[Guy Harris <gharris@xxxxxxxxx>]

On Mon, Jun 25, 2001 at 12:30:49PM +0800, dongjingyu wrote:
> Dear Mr Author,

Well, there's no "Mr. Author" for Ethereal; Gerald Combs is the original
author, but there's a list of contributors to Ethereal at

	http://www.ethereal.com/introduction.html#authors

and it's rather long....

I'm not the author of the code that's crashing, but I did find the bug,
and checked in a fix.  (It's not specific to Windows, or to any
particular version of GTK+, and exists in, I think, all versions of
ethereal that have the "Decode As" dialog.)

>     I'm writing to report a bug in the Ethereal, and hope the follow
> information will be helpful to you.

I reproduced the problem with the current CVS version of Ethereal, on
FreeBSD 3.4, and checked in a fix.  (The code to handle "Decode As" was,
if "Do not decode" was chosen, clearing the selection in the list of
protocols *before* fetching the currently selected row number in that
list - the selection was null, so it crashed when it tried to
dereference the pointer to the currently selected row.  However, it
doesn't need to find the row number if "Do not decode" was chosen, so I
changed it not to do so.)

>     #Why Ethereal can only receive packet but can not send?

Because libpcap provides an interface for receiving packets, but not one
for sending them; we'd either have to add an interface to libpcap for
sending packets, or use another library (but using libpcap to receive
packets and libnet to send them is gross - the "cap" in "libpcap"
nonwithstanding, it's bogus to require that the same
device/socket/whatever be opened *twice*).

WinPcap has such an interface; at some point I may add
"pcap_sendpacket()" to libpcap (at least on the platforms where it can
be implemented).

>     The latter is as important as the former, i think.

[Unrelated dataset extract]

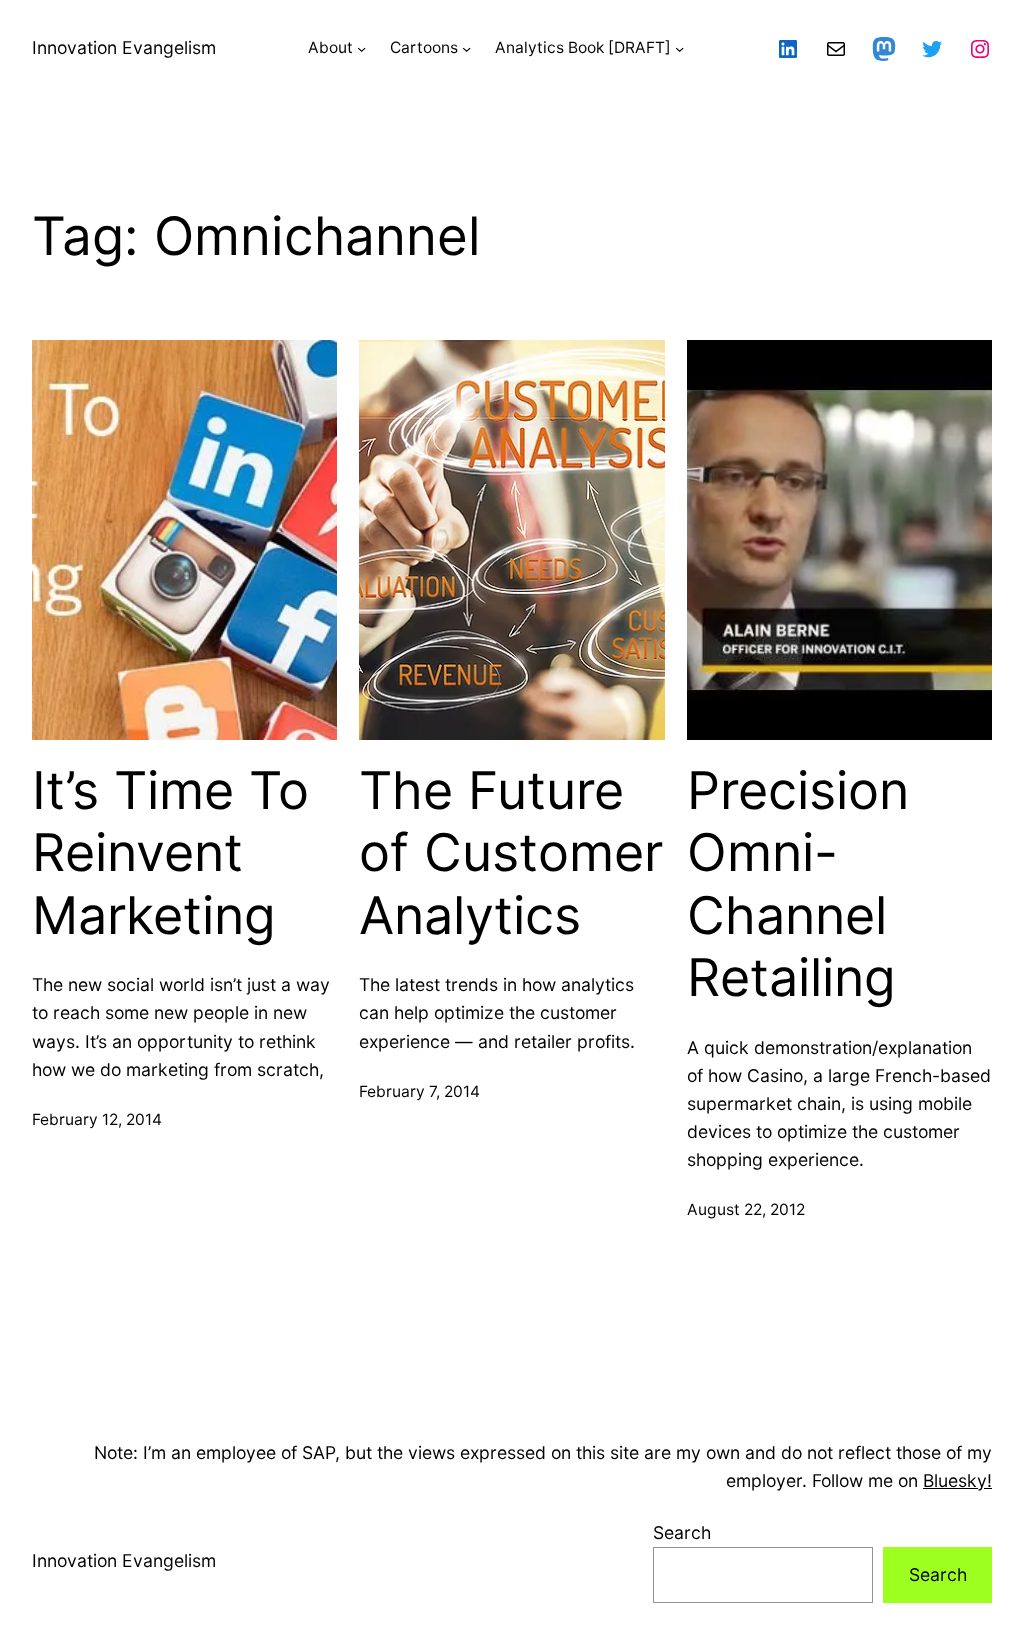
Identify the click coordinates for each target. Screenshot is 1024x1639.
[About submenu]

I don't - there are some people for whom it's as important, but there
have been only a couple of times in my career where I've wanted to send
a raw network packet that I've synthesized, but I've probably done tens
if not hundreds of network captures.

>     NetXray can perform them two!

NetXRay only has to run on Windows....

>     #Can i operate the capture filter as convenient as the display
>     filter in the next version?

In the next version?  The chances of that are very small.

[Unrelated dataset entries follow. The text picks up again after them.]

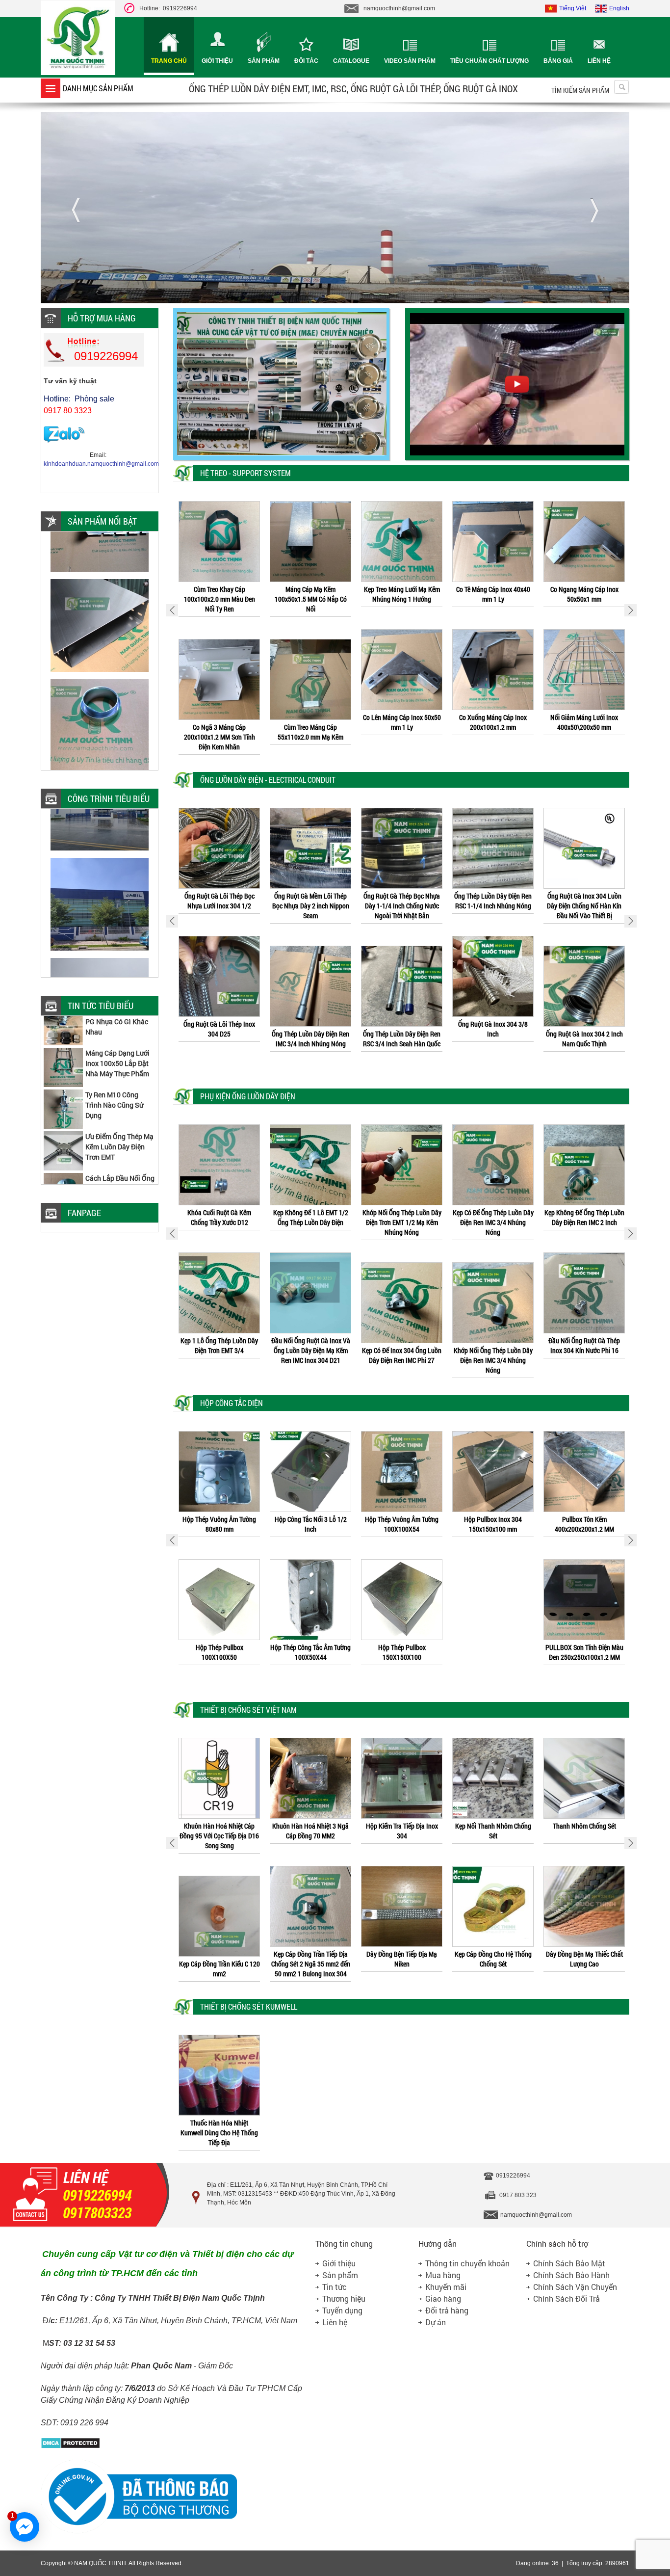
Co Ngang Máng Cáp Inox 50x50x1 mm (493, 594)
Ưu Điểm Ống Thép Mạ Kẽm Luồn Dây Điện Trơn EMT (119, 1100)
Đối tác (306, 60)
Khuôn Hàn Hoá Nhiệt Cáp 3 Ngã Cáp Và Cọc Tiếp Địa (584, 1968)
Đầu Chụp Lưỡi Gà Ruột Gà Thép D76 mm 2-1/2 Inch (584, 1345)
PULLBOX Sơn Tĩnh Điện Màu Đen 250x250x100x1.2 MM (493, 1652)
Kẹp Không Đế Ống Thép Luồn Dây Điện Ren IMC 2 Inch (493, 1217)
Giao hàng (443, 2298)
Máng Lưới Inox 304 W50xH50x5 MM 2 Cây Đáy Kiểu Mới (120, 1184)
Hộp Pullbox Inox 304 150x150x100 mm (402, 1524)
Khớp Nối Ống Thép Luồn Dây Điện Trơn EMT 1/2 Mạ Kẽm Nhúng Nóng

In some future version?  Probably.

>     And i would be glad to see the two filters share the same
>     instruction.

Capture filters are implemented as "programs" in a simulated machine
language; the interpreter for that machine language runs in the kernels
of some OSes, and it's not powerful enough to do all that a display
filter can do.

(Doing the filtering in the kernel is better, from a performance point
of view, than doing it in the program, because if you filter in the
kernel, packets that the program doesn't care about aren't copied from
the kernel to user mode - or, if you have a memory-mapped capture
buffer, copied into that buffer - whereas if you filter in user mode
every packet received by the interface gets copied even if it's later
discarded.)

At some point, we will probably write code to translate filters in a
language much list a *subset* of the display filter language into the
language supported by the libpcap library for packet capturing, so that
you can specify capture filters either in a language with a syntax like
that of display filters or in the libpcap language currently used by
Ethereal, and also used by tcpdump.

However, that language won't have the power that display filters have;
display filters require more CPU than capture filters, both because they
have to run in user mode so that all packets get copied to user mode,
and because they require a detailed dissection of the packet and a
search through the resulting protocol tree for the fields in question.

We may support using both a capture filter *and* a display filter when
capturing; the capture filter should try to filter out as many
un-interesting packets as possible, so as to minimize the number of
packets the display filter has to work on.